WHAT YOU ARE ASKED TO DO |
Answer these questions from the post about the fiancé below:
1. How long has the writer been dating the fiancé?
2. How much did the fiancé contribute toward the house the writer bought last year?
3. Roughly how many times have they had sex in the last three years?

PAGE EXTRACT |

——

My fiancé and I have been dating for 5 years. He is my best friend, favorite travel partner, and someone I can see myself growing old with. We have similar life goals and have experienced a lot of personal growth together -- we motivate each other to be better people, we're both thriving in our careers, we never run out of things to talk/laugh about. I've learned a lot from him, including how to be compassionate, have emotional intelligence, etc.
Honestly, I didn't think that this kind of love were possible. Neither of us are serial monogamists or have really settled down with anyone before, even though we've dated a lot. So we both know that our connection is rare and worth valuing.
But, there are ongoing issues:
- I carry the entire mental load. He views me as "naturally" organized and responsible so he thinks this all comes easily to me, but it doesn't. It's a lot of unpaid/unappreciated labor and I feel disproportionately burdened with house, life, bills, retirement planning, finances, etc.
- He never takes initiative on anything. Let's say the power goes out and the clocks need to be reset. He would NEVER reset them. Or the water filter needs changing. He would NEVER order a new filter. I'm so tired of having to do everything, and having to delegate simple tasks and still have him not complete those tasks.
- He should be comfortably middle class (he has a union job + benefits designed to allow him to support an entire family), yet somehow he barely has any savings and is stressed out about money a lot. For example: I bought a house last year and put in about $50k, but he could only contribute $5k.
- He relies on me for everything -- remembering flight info, important dates that pertain to him (like when his mom is visiting), names of restaurants that we've been to 50 times, how to sign a PDF (just Google it dude), etc.
- I'm very, very queer. Like probably 80% gay. But we've never been able to figure out a setup where I don't feel trapped and where he's not going to be uncomfortable or jealous.
We communicate very clearly with each other, so he's known that these are major problems for us FOR YEARS. I've told him multiple times that I'm at my wit's end, I can't live like this anymore, he needs to get a therapist and start managing his ADD, start using a damn calendar app, etc. He always sees my perspective, recognizes the need to manage his ADD, and apologizes to me, but has done nothing to change anything.
He's tall, handsome, talented, wholesome, and sweet -- I recognize all this, but I don't want to have sex with him at all. There's too much resentment on my part. We've had sex maybe a dozen times in the last 3 years, and it's like... meh. And it's not like my sex drive is gone; I'd just rather take care of things myself.
Recently, I started to feel a deep emotional connection with another guy, who -- among other things -- has a lot of traits that I wish my fiancé had. This made me realize that the above 5 issues are bigger than I thought, and that I can't keep sweeping them under the rug as "minor" problems about chores and sex. I begged my fiancé again to find a therapist for his ADD, and to find us a couple's counselor (I refused to do it myself because one of our biggest problems is that if I don't do it, it doesn't get done). He still didn't do it.

——

Collected data entries:

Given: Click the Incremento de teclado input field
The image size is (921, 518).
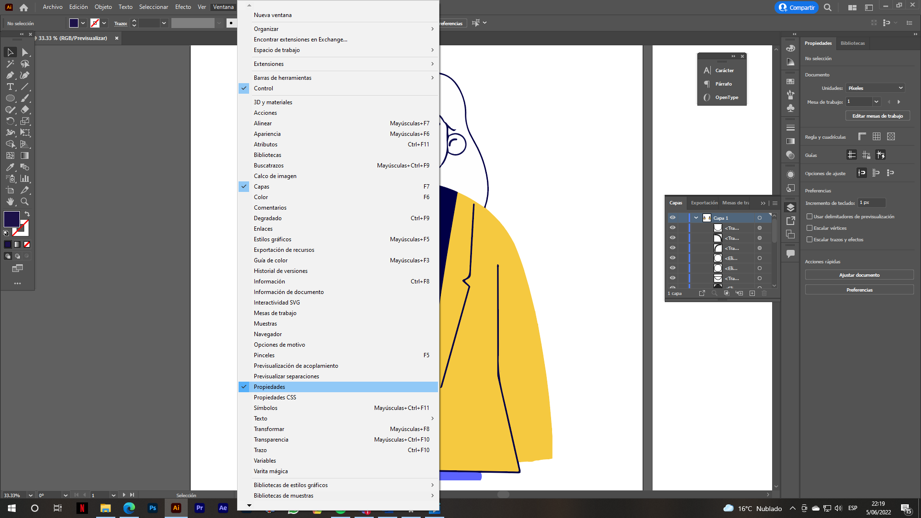Looking at the screenshot, I should coord(870,203).
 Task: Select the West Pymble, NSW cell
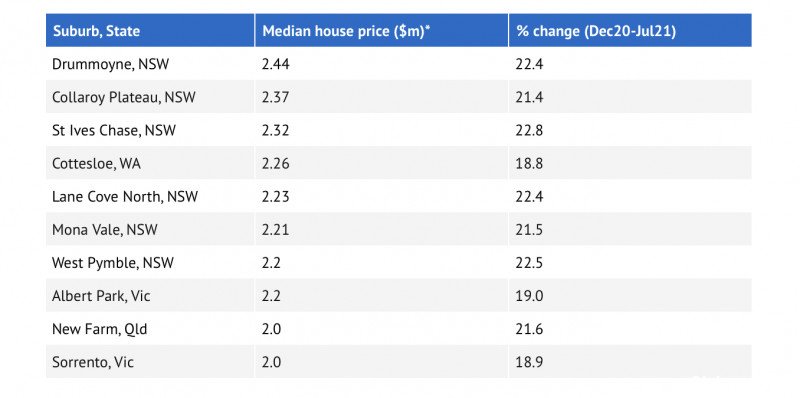[x=150, y=263]
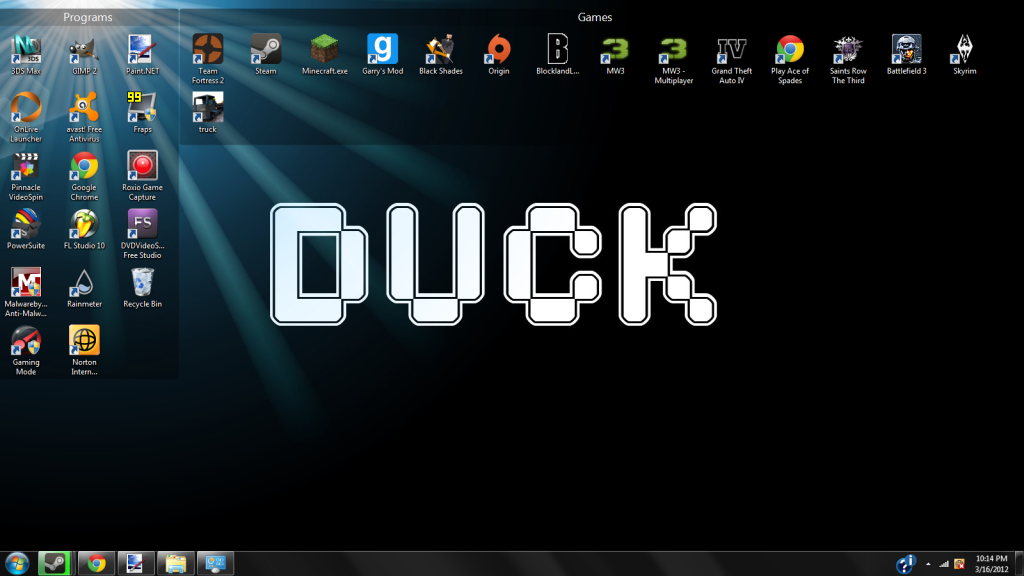The width and height of the screenshot is (1024, 576).
Task: Click the Grand Theft Auto IV icon
Action: point(731,50)
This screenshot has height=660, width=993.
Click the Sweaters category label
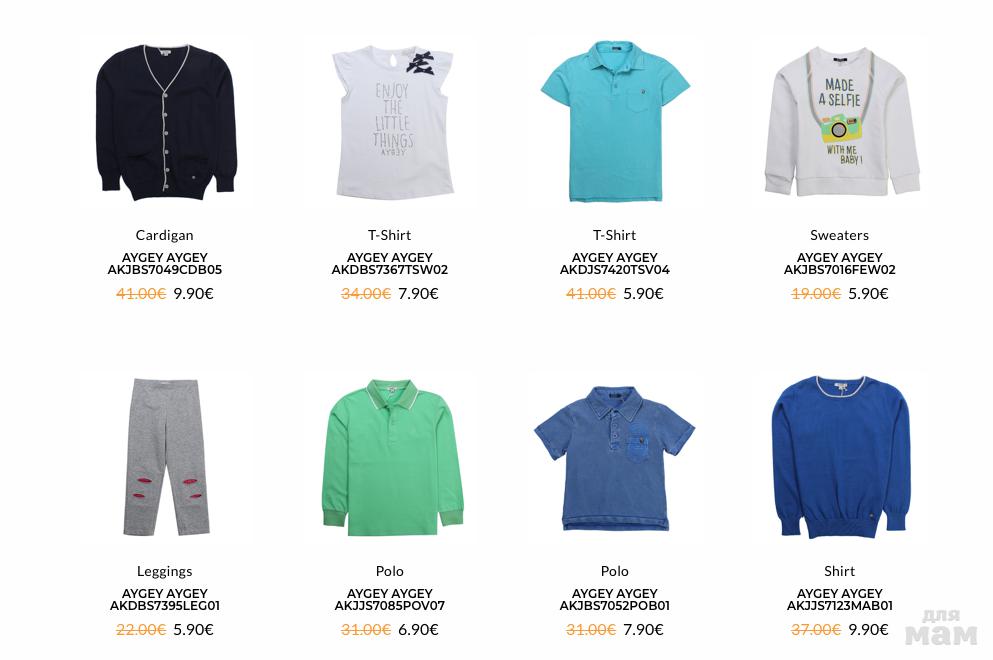839,235
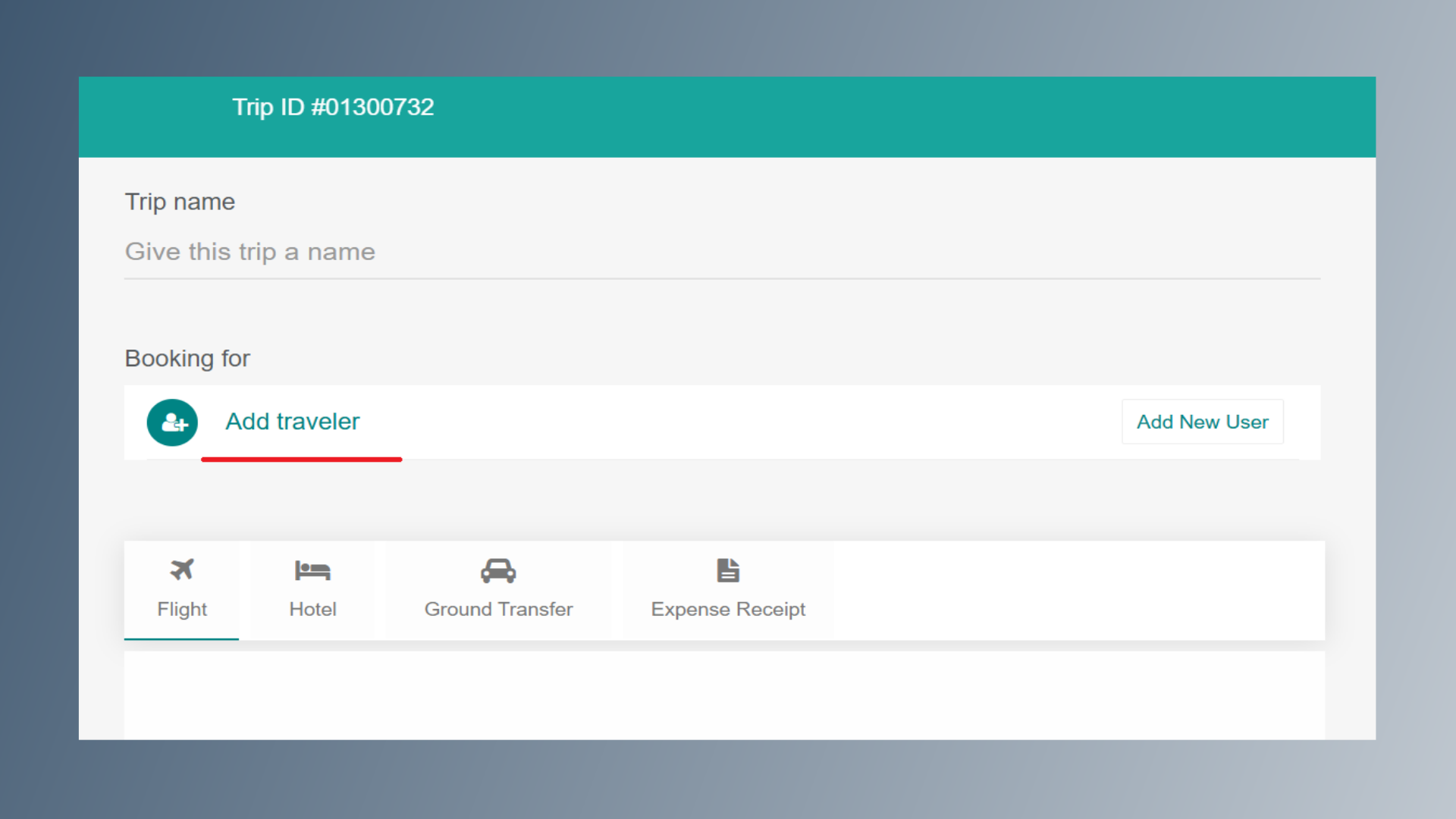Click the teal header bar
The image size is (1456, 819).
pos(910,118)
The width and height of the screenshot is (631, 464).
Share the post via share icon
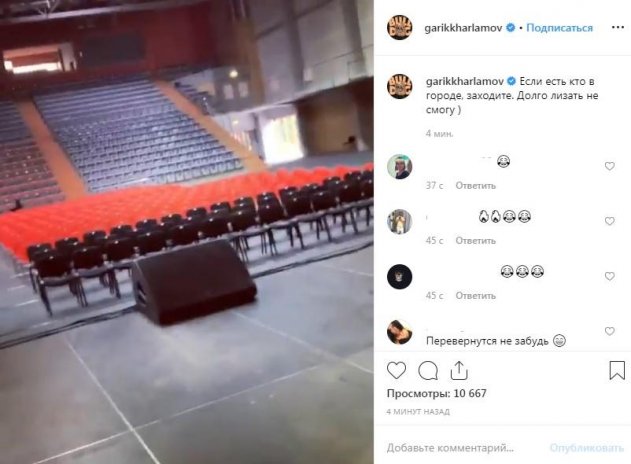pyautogui.click(x=459, y=370)
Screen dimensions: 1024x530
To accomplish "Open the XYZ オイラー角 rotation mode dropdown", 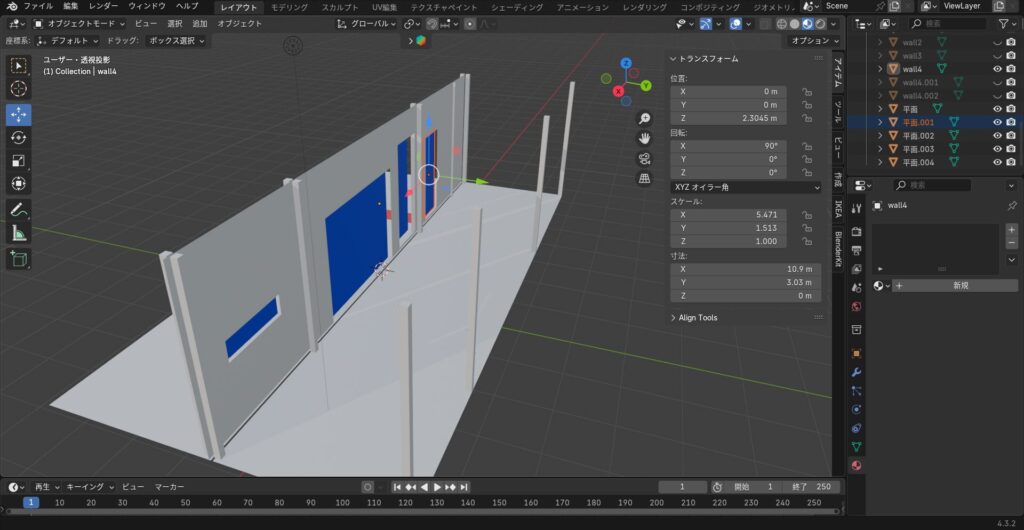I will tap(745, 186).
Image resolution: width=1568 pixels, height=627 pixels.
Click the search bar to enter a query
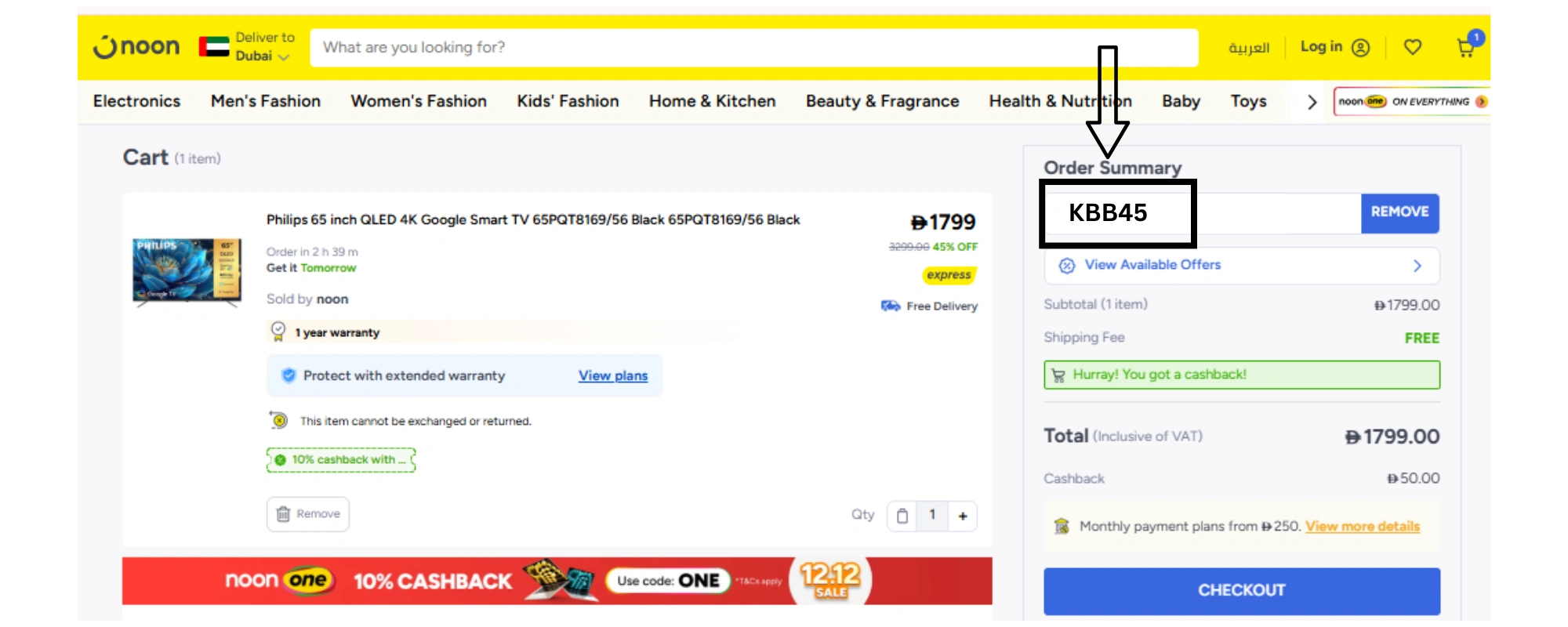[x=753, y=47]
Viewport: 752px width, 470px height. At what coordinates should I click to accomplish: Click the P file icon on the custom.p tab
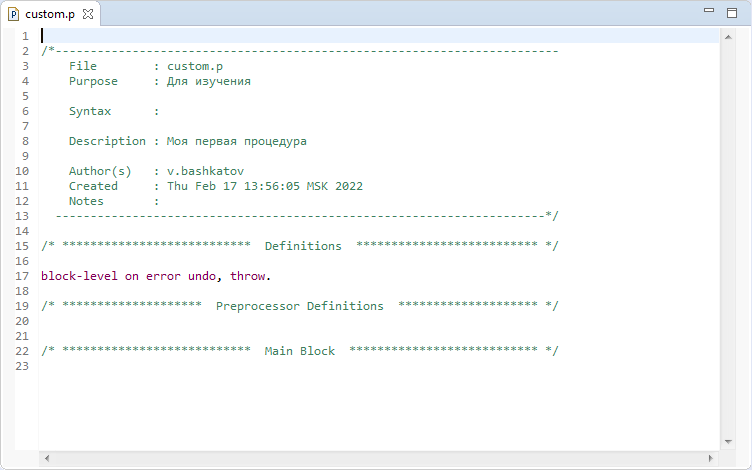tap(14, 14)
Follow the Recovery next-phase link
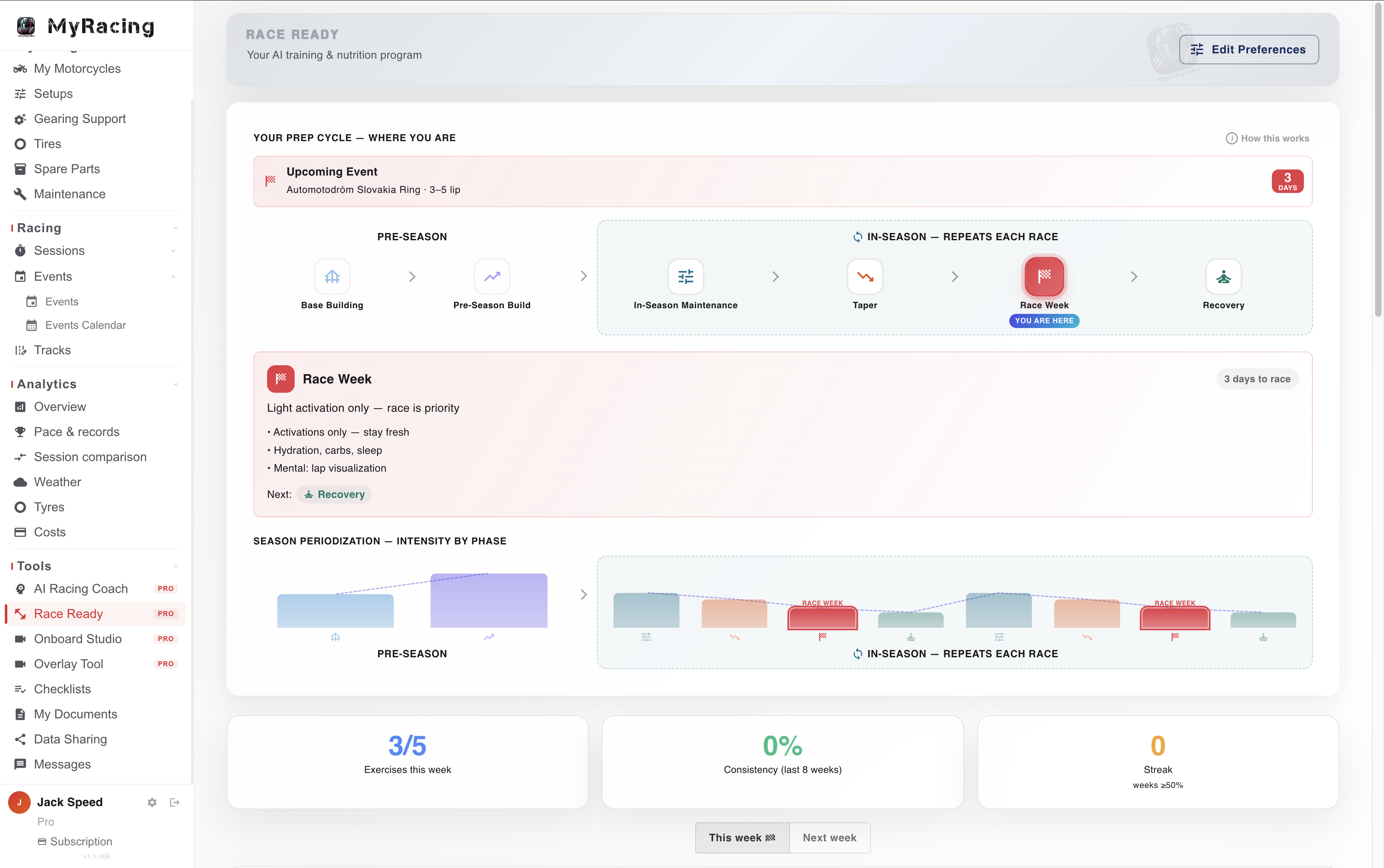Viewport: 1384px width, 868px height. pyautogui.click(x=334, y=494)
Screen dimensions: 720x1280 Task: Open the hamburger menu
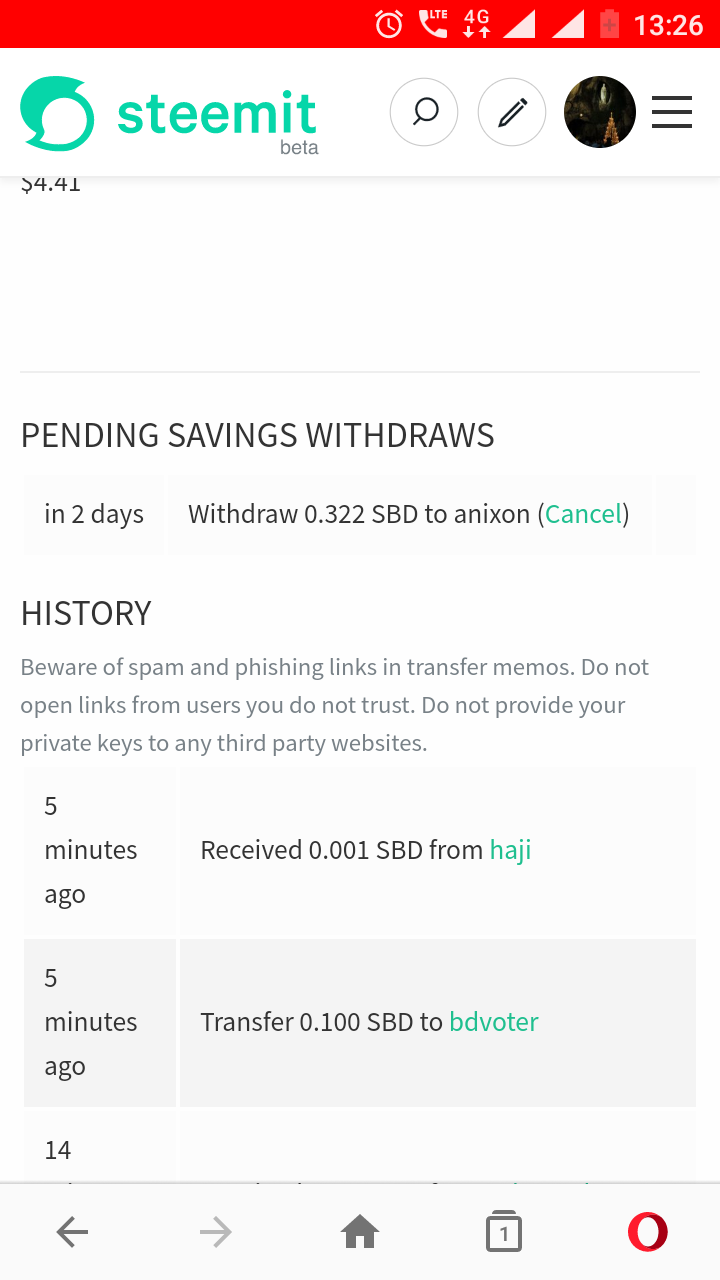tap(672, 112)
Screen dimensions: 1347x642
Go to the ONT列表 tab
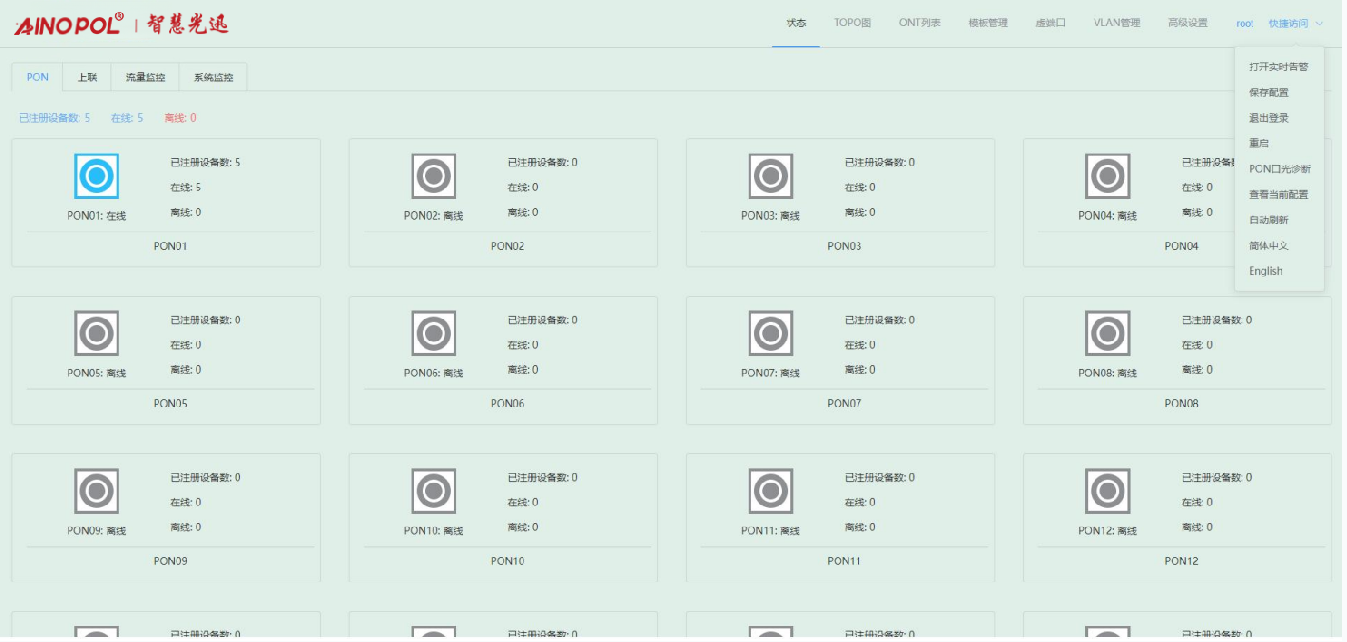[x=919, y=23]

——

WRITTEN ANSWER |
1. Five years.
2. About $5k.
3. Perhaps a dozen times.